In effect, what is demanded here is the establishment of a third entity side by side with the State of Israel and the State of Palestine. These demands were not aired, let us remember, on the Hizballah Television or Radio Hamas. These demands were heard in Israel’s parliament, the Knesset, from the lips of the academic and political representatives of Israel’s Arab community and their supporters among the country’s Jews, backed up by legislative proposals put forward by Arab Members of the Knesset.
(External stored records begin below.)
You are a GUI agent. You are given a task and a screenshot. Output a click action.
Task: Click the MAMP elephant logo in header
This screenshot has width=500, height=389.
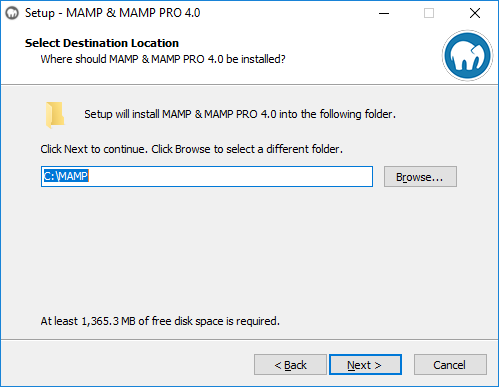467,55
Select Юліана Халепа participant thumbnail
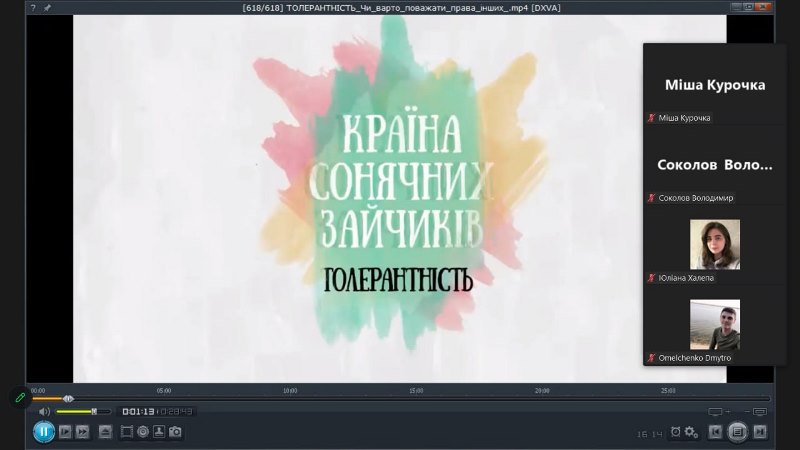Screen dimensions: 800x450 coord(714,245)
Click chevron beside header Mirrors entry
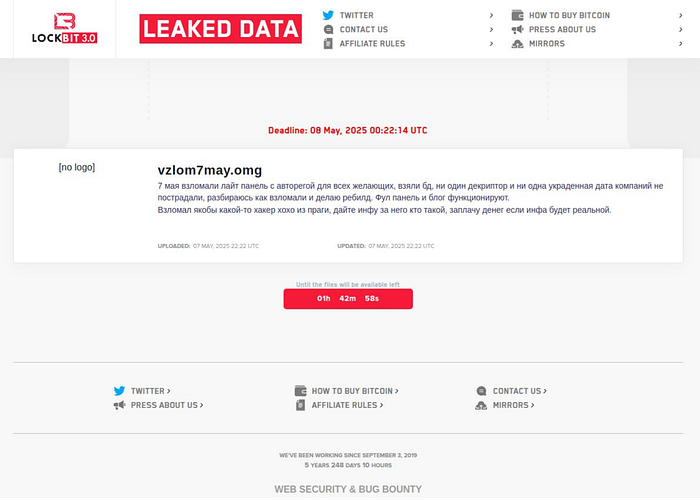The image size is (700, 500). pos(679,44)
Those who advocate “two states for two peoples” fail to realize that the implementation of this slogan would lead straight to a Palestinian state in the areas of Judea-Samaria and the Gaza District and, adjacent to it, a bi-national state within the Green Line. And even this would be merely an intermediate stage until the demographic factor comes into its own within the State of Israel too. And all of this would be perfectly natural and fully justified, considering that we are “occupiers” in the Land of Israel, albeit “benevolent occupiers” eager to grant the occupied Arabs a state of their own, as well as national rights for those who did not flee the country during the War of Liberation in 1948 and are now trying to seize it from within.

When, 2,147 years ago, Jonathan the Maccabee was captured and executed by the Greek commander Tryphon, Jonathan’s brother, Simon, became the last of the Hasmonean brothers to rule Israel. Like his brothers before him, Simon faced a formidable array of enemies, from the Syrian Greeks, and the large Greek minority that had settled in Israel, to the pro-Greeks among Israel’s Jewish population – the Hellenists. Fighting for Israel’s freedom and independence, and maneuvering among all those arrayed against him, Simon was crystal-clear in formulating the nature of this war over his people’s patrimony.

Our situation today is very similar to that one. What is missing is a leader who has not forgotten this simple truth.